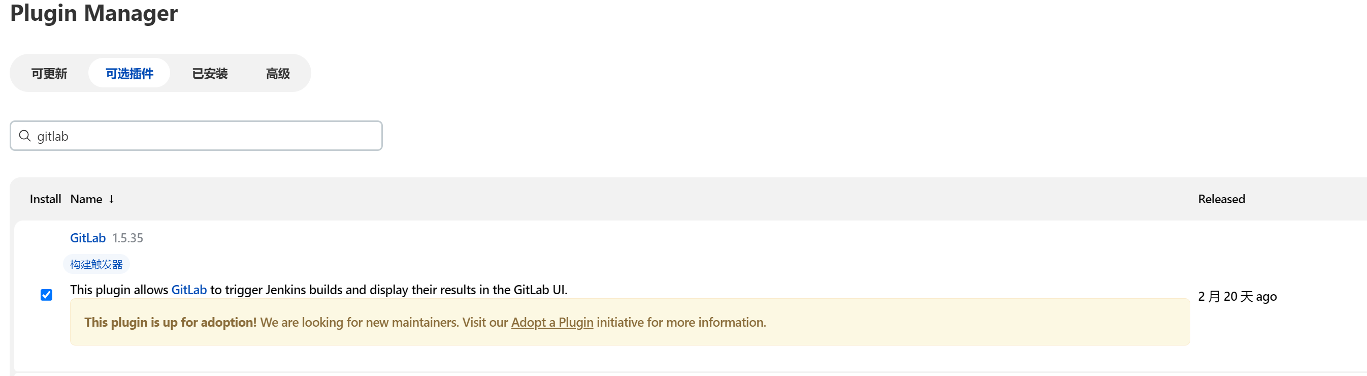
Task: Click the '2 月 20 天 ago' release date
Action: point(1237,296)
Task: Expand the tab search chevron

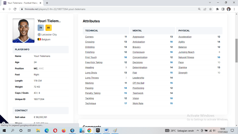Action: coord(210,3)
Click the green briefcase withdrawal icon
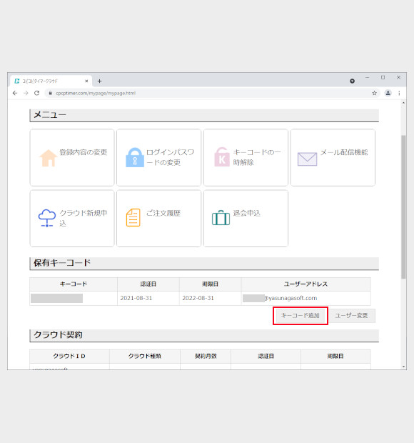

Exercise requirements ▸ Could you write out, word for word, the lines from the one containing "Task: Expand the tab search chevron" through the last line of the records, leaving out the pictures?

Result ▸
Task: Expand the tab search chevron

Action: coord(210,3)
Click the green briefcase withdrawal icon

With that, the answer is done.